Jeudi 4 février, à Nice, une infirmière a été mise en examen pour assassinats: elle a reconnu avoir aidé à mourir cinq personnes âgées dans la maison de retraite municipale où elle travaillait. Les enquêteurs cherchent à établir un lien éventuel avec d'autres morts suspectes survenues dans le même établissement.

Agée d'une cinquantaine d'an-nées, l'infirmière, dont l'identité n'a pas été révélée, a écourté la vie des patients dont elle avait la charge en pratiquant sur eux une injection mortelle. Selon la police judiciaire, chargée de l'enquête, ces personnes étaient toutes très âgées, en grande souffrance et condamnées. Dans ses aveux, l'infirmière a affirmé avoir agi à leur demande. Ni les familles ni les médecins n'auraient été avertis de ses intentions. C'est à la suite d'interrogations à propos de disparitions de produits médicamenteux, ainsi que des soupçons formulés par ses collègues, que la maison de retraite a procédé à une enquête interne qui a conduit à une mise en examen de l'infirmière. Selon la police judiciaire, cette dernière serait passée sans difficultés aux aveux, en reconnaissant que l'idée était en elle depuis de nombreuses années.

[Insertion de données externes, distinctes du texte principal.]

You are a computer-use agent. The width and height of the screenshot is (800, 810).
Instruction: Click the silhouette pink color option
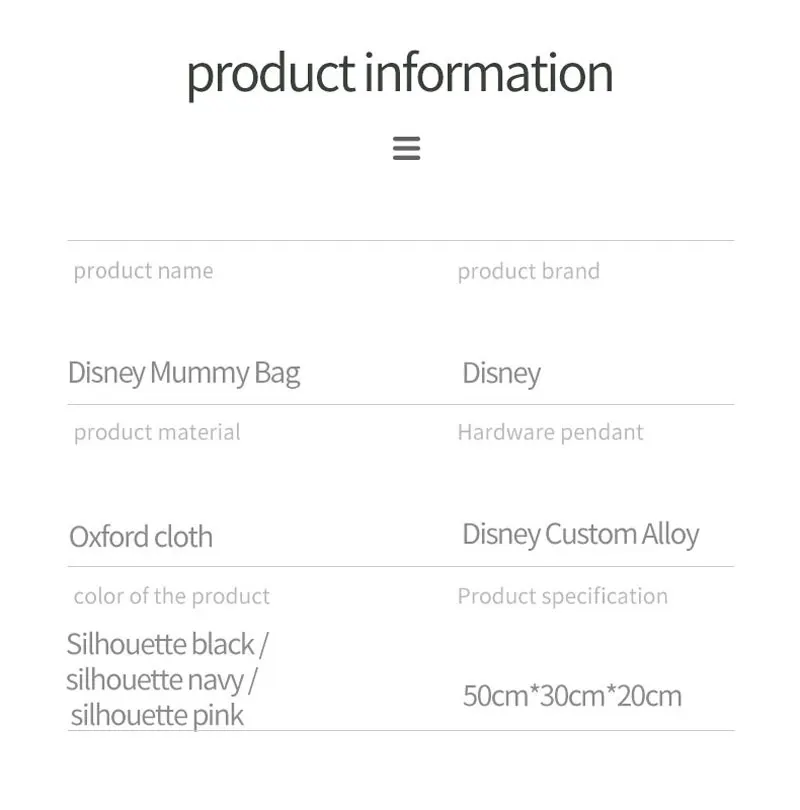(x=157, y=716)
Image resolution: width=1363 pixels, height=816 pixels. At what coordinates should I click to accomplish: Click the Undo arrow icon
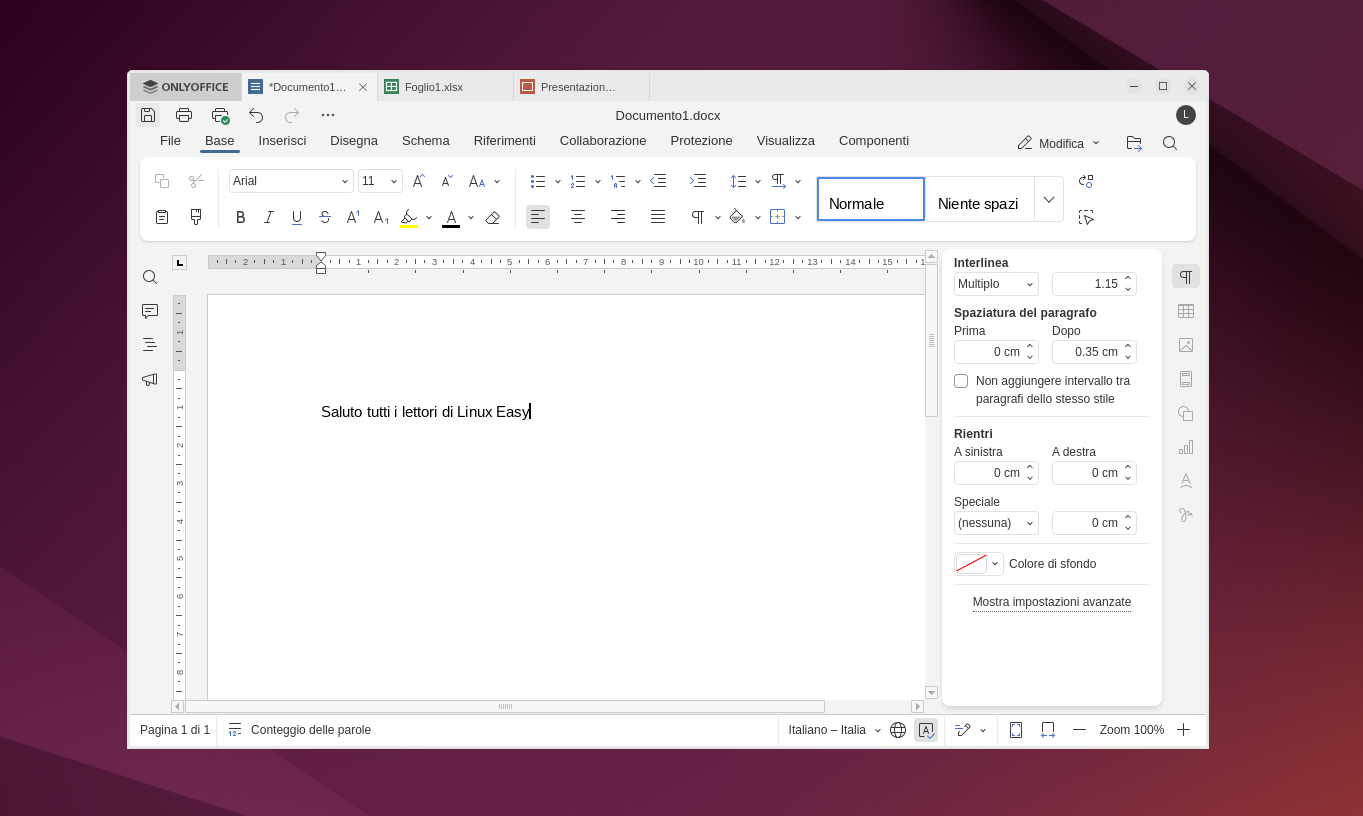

Originaire du département de la Côte d'Or, cette femme vivait depuis plus de vingt ans dans la région niçoise, où elle a exercé son métier dans différents établissements pour personnes âgées avant d'arriver à la maison de retraite municipale, il y a quatre ans. Une enquête est ouverte dans les lieux où elle a été employée.

Après sa mise en examen, l'inculpée a été remise en liberté sous contrôle judiciaire très strict. Les enquêteurs restent pour l'instant très discrets sur l'affaire.